Information contained in this publication is intended for informational purposes only and does not constitute legal advice or opinion, nor is it a substitute for the professional judgment of an attorney.
Last week, the Ninth Circuit Court of Appeals issued a favorable decision for healthcare employers regarding reasonable accommodation under the Americans with Disabilities Act, recognizing that regular attendance is an essential function of an intensive care unit nurse’s job. In Samper v. Providence St. Vincent Medical Center, a neo-natal intensive care (“NICU”) nurse suffering from fibromyalgia argued that the hospital failed to reasonably accommodate her condition by allowing her unlimited absences. The hospital’s leave of absence policy was already generous, providing every NICU nurse with five unplanned absences during any 12-month period. The district court granted summary judgment in favor of the hospital, holding that exempting the nurse from this absence policy was unreasonable.
The Ninth Circuit affirmed, finding that regular attendance was an essential function of the plaintiff’s job because: (1) continuity of service was necessary for patient care and coordinated teamwork; (2) NICU nurses have specialized training and it is difficult to find replacements; and (3) the life-saving work that NICU nurses perform makes attendance “even more essential” than at other jobs.
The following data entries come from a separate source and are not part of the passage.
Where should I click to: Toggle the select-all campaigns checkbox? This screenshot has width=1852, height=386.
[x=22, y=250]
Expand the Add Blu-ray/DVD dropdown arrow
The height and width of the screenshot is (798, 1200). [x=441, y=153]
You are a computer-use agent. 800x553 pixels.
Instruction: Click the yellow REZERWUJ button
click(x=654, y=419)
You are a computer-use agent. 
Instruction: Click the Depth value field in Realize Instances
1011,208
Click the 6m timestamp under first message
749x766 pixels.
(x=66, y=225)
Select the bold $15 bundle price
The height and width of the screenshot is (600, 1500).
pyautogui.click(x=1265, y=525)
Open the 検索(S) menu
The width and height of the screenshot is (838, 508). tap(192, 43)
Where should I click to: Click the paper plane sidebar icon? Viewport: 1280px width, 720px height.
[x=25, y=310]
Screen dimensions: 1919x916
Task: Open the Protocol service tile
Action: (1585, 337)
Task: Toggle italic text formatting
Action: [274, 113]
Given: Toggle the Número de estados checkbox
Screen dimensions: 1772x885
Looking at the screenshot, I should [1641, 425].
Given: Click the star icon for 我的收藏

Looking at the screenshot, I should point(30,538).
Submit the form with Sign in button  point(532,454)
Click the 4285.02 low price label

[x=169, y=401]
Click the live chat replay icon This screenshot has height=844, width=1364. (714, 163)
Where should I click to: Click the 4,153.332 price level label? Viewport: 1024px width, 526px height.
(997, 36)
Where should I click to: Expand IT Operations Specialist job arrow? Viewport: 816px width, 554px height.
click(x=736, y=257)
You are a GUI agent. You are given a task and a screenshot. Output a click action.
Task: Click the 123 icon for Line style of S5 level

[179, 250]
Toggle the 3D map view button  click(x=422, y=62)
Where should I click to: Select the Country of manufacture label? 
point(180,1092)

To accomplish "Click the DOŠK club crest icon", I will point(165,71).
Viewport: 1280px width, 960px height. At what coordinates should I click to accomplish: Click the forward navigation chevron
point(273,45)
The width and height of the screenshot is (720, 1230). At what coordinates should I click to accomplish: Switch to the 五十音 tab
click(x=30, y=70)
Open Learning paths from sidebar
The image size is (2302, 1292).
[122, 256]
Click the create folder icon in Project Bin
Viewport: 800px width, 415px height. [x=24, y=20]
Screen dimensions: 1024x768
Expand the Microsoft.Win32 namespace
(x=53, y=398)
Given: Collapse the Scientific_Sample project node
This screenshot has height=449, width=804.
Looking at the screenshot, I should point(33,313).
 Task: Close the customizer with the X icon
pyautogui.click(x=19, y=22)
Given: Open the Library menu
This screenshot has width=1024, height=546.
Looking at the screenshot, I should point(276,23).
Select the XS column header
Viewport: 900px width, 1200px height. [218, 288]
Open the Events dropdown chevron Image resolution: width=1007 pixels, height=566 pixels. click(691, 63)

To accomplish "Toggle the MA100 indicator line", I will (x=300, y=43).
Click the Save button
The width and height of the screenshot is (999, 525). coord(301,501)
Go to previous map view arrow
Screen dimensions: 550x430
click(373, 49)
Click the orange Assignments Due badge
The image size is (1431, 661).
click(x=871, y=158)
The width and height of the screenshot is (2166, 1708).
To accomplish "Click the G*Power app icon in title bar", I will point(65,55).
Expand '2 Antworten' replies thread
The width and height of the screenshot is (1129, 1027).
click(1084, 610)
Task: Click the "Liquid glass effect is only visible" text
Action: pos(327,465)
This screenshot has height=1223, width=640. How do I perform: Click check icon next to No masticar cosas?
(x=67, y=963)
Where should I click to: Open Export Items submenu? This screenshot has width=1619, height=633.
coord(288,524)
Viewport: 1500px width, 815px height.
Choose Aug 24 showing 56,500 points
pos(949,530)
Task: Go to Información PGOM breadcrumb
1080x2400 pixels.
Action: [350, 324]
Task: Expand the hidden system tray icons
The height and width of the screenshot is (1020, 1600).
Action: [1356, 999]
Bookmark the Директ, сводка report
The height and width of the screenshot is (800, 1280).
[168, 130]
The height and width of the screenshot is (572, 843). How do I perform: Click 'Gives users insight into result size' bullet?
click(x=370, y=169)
The court distinguished NICU nurses from other occupations, like medical transcriptionists, who rarely have direct contact with patients. Unlike medical transcriptionists, NICU nurses are on the front lines providing life or death patient care. The court noted, “reliable, dependable performance requires reliable and dependable attendance. An employer need not provide accommodations that compromise performance quality—to require a hospital to do so could, quite literally, be fatal.”
Importantly, the crux of the Ninth Circuit’s decision focused on the fact that the plaintiff was attempting to flout the hospital’s absence policy by coming and going as she pleased, without regard to any limit or notice regarding absences. By focusing on the unlimited number of absences that the plaintiff requested, the court left open the possibility that allowing an employee a specific number of additional unplanned absences might be reasonable in certain circumstances. Similarly, it remains unclear if the court would consider unlimited planned absences reasonable in certain circumstances because planned absences would allow an employer more time to find coverage for the absent employee.
In light of Samper, healthcare employers evaluating additional absences as a potential reasonable accommodation for an employee with a disability should carefully review the requesting employee’s specialized skill set and amount of patient interaction, as well as the extent to which patient care would be compromised if the employer were to allow additional absences.